* BEGIN The input *

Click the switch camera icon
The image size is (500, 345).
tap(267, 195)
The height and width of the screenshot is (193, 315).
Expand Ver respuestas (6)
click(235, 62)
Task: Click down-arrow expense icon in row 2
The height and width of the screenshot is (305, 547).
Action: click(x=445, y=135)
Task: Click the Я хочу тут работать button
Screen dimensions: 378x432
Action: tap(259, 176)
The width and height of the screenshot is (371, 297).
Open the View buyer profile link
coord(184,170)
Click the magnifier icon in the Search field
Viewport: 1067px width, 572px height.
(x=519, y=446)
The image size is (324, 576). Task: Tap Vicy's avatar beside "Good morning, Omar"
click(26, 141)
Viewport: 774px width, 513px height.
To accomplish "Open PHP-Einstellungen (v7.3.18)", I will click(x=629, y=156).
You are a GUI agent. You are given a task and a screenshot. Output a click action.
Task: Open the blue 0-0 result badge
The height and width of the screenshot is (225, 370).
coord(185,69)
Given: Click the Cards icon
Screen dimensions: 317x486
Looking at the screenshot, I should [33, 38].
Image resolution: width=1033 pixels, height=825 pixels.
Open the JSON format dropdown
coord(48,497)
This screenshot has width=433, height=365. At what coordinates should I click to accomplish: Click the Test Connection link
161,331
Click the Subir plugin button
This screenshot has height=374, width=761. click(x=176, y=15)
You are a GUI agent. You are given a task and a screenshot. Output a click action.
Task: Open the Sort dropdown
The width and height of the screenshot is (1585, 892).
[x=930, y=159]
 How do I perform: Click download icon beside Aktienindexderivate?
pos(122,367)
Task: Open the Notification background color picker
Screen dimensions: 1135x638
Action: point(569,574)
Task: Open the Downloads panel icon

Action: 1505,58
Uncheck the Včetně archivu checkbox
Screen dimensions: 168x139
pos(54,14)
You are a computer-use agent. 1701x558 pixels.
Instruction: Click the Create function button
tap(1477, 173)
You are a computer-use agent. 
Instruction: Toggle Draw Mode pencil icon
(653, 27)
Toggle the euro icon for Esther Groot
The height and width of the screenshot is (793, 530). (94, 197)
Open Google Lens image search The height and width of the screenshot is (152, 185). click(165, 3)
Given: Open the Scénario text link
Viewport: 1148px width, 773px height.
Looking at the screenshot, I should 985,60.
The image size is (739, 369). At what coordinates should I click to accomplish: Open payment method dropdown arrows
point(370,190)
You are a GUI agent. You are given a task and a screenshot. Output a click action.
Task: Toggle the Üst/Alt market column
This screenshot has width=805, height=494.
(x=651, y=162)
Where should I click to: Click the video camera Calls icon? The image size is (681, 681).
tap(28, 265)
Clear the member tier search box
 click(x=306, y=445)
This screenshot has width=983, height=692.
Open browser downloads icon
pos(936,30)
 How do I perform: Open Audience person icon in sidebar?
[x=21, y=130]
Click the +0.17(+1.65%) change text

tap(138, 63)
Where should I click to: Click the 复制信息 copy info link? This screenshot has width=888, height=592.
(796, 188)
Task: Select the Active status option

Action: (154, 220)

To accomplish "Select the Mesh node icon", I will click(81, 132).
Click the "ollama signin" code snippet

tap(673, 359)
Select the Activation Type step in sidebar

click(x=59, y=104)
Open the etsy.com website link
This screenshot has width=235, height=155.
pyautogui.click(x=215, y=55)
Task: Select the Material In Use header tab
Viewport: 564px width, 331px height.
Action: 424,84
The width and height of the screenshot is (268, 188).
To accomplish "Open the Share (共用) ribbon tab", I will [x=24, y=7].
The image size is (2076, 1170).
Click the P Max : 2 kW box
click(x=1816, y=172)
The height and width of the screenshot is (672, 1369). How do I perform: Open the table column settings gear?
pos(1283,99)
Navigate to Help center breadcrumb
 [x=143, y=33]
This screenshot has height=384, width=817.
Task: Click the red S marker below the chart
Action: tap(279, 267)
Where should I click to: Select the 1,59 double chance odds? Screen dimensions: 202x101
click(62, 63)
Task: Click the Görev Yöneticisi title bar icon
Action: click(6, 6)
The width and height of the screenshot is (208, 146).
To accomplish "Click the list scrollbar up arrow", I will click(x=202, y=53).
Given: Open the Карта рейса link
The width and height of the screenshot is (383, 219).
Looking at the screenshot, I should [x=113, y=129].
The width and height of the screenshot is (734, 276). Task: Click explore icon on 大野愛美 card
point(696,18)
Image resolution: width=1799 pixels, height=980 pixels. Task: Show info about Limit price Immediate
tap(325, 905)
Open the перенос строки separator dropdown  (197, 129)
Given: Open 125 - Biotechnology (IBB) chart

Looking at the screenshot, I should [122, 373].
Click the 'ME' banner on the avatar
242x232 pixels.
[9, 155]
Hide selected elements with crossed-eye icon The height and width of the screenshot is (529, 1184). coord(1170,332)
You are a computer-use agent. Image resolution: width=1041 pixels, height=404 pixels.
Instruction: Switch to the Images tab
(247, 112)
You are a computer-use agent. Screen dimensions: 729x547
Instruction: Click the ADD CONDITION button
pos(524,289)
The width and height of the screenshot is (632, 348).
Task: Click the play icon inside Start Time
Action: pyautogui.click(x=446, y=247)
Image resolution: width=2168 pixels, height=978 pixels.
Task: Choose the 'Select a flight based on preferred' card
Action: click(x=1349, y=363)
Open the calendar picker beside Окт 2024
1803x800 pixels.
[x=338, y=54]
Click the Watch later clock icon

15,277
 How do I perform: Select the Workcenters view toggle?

* END The input *

### Problem requirements:
Render all of the entries above as a JSON list of strings, with one string per line and blank lines omitted.

### Answer to the task:
[
  "Click the switch camera icon",
  "The image size is (500, 345).",
  "tap(267, 195)",
  "The height and width of the screenshot is (193, 315).",
  "Expand Ver respuestas (6)",
  "click(235, 62)",
  "Task: Click down-arrow expense icon in row 2",
  "The height and width of the screenshot is (305, 547).",
  "Action: click(x=445, y=135)",
  "Task: Click the Я хочу тут работать button",
  "Screen dimensions: 378x432",
  "Action: tap(259, 176)",
  "The width and height of the screenshot is (371, 297).",
  "Open the View buyer profile link",
  "coord(184,170)",
  "Click the magnifier icon in the Search field",
  "Viewport: 1067px width, 572px height.",
  "(x=519, y=446)",
  "The image size is (324, 576). Task: Tap Vicy's avatar beside \"Good morning, Omar\"",
  "click(26, 141)",
  "Viewport: 774px width, 513px height.",
  "To accomplish \"Open PHP-Einstellungen (v7.3.18)\", I will click(x=629, y=156).",
  "You are a GUI agent. You are given a task and a screenshot. Output a click action.",
  "Task: Open the blue 0-0 result badge",
  "The height and width of the screenshot is (225, 370).",
  "coord(185,69)",
  "Given: Click the Cards icon",
  "Screen dimensions: 317x486",
  "Looking at the screenshot, I should [33, 38].",
  "Image resolution: width=1033 pixels, height=825 pixels.",
  "Open the JSON format dropdown",
  "coord(48,497)",
  "This screenshot has width=433, height=365. At what coordinates should I click to accomplish: Click the Test Connection link",
  "161,331",
  "Click the Subir plugin button",
  "This screenshot has height=374, width=761. click(x=176, y=15)",
  "You are a GUI agent. You are given a task and a screenshot. Output a click action.",
  "Task: Open the Sort dropdown",
  "The width and height of the screenshot is (1585, 892).",
  "[x=930, y=159]",
  " How do I perform: Click download icon beside Aktienindexderivate?",
  "pos(122,367)",
  "Task: Open the Notification background color picker",
  "Screen dimensions: 1135x638",
  "Action: point(569,574)",
  "Task: Open the Downloads panel icon",
  "Action: 1505,58",
  "Uncheck the Včetně archivu checkbox",
  "Screen dimensions: 168x139",
  "pos(54,14)",
  "You are a computer-use agent. 1701x558 pixels.",
  "Instruction: Click the Create function button",
  "tap(1477, 173)",
  "You are a computer-use agent. ",
  "Instruction: Toggle Draw Mode pencil icon",
  "(653, 27)",
  "Toggle the euro icon for Esther Groot",
  "The height and width of the screenshot is (793, 530). (94, 197)",
  "Open Google Lens image search The height and width of the screenshot is (152, 185). click(165, 3)",
  "Given: Open the Scénario text link",
  "Viewport: 1148px width, 773px height.",
  "Looking at the screenshot, I should 985,60.",
  "The image size is (739, 369). At what coordinates should I click to accomplish: Open payment method dropdown arrows",
  "point(370,190)",
  "You are a GUI agent. You are given a task and a screenshot. Output a click action.",
  "Task: Toggle the Üst/Alt market column",
  "This screenshot has width=805, height=494.",
  "(x=651, y=162)",
  "Where should I click to: Click the video camera Calls icon? The image size is (681, 681).",
  "tap(28, 265)",
  "Clear the member tier search box",
  " click(x=306, y=445)",
  "This screenshot has width=983, height=692.",
  "Open browser downloads icon",
  "pos(936,30)",
  " How do I perform: Open Audience person icon in sidebar?",
  "[x=21, y=130]",
  "Click the +0.17(+1.65%) change text",
  "tap(138, 63)",
  "Where should I click to: Click the 复制信息 copy info link? This screenshot has width=888, height=592.",
  "(796, 188)",
  "Task: Select the Active status option",
  "Action: (154, 220)",
  "To accomplish \"Select the Mesh node icon\", I will click(81, 132).",
  "Click the \"ollama signin\" code snippet",
  "tap(673, 359)",
  "Select the Activation Type step in sidebar",
  "click(x=59, y=104)",
  "Open the etsy.com website link",
  "This screenshot has width=235, height=155.",
  "pyautogui.click(x=215, y=55)",
  "Task: Select the Material In Use header tab",
  "Viewport: 564px width, 331px height.",
  "Action: 424,84",
  "The width and height of the screenshot is (268, 188).",
  "To accomplish \"Open the Share (共用) ribbon tab\", I will [x=24, y=7].",
  "The image size is (2076, 1170).",
  "Click the P Max : 2 kW box",
  "click(x=1816, y=172)",
  "The height and width of the screenshot is (672, 1369). How do I perform: Open the table column settings gear?",
  "pos(1283,99)",
  "Navigate to Help center breadcrumb",
  " [x=143, y=33]",
  "This screenshot has height=384, width=817.",
  "Task: Click the red S marker below the chart",
  "Action: tap(279, 267)",
  "Where should I click to: Select the 1,59 double chance odds? Screen dimensions: 202x101",
  "click(62, 63)",
  "Task: Click the Görev Yöneticisi title bar icon",
  "Action: click(6, 6)",
  "The width and height of the screenshot is (208, 146).",
  "To accomplish \"Click the list scrollbar up arrow\", I will click(x=202, y=53).",
  "Given: Open the Карта рейса link",
  "The width and height of the screenshot is (383, 219).",
  "Looking at the screenshot, I should [x=113, y=129].",
  "The width and height of the screenshot is (734, 276). Task: Click explore icon on 大野愛美 card",
  "point(696,18)",
  "Image resolution: width=1799 pixels, height=980 pixels. Task: Show info about Limit price Immediate",
  "tap(325, 905)",
  "Open the перенос строки separator dropdown  (197, 129)",
  "Given: Open 125 - Biotechnology (IBB) chart",
  "Looking at the screenshot, I should [122, 373].",
  "Click the 'ME' banner on the avatar",
  "242x232 pixels.",
  "[9, 155]",
  "Hide selected elements with crossed-eye icon The height and width of the screenshot is (529, 1184). coord(1170,332)",
  "You are a computer-use agent. Image resolution: width=1041 pixels, height=404 pixels.",
  "Instruction: Switch to the Images tab",
  "(247, 112)",
  "You are a computer-use agent. Screen dimensions: 729x547",
  "Instruction: Click the ADD CONDITION button",
  "pos(524,289)",
  "The width and height of the screenshot is (632, 348).",
  "Task: Click the play icon inside Start Time",
  "Action: pyautogui.click(x=446, y=247)",
  "Image resolution: width=2168 pixels, height=978 pixels.",
  "Task: Choose the 'Select a flight based on preferred' card",
  "Action: click(x=1349, y=363)",
  "Open the calendar picker beside Окт 2024",
  "1803x800 pixels.",
  "[x=338, y=54]",
  "Click the Watch later clock icon",
  "15,277",
  " How do I perform: Select the Workcenters view toggle?"
]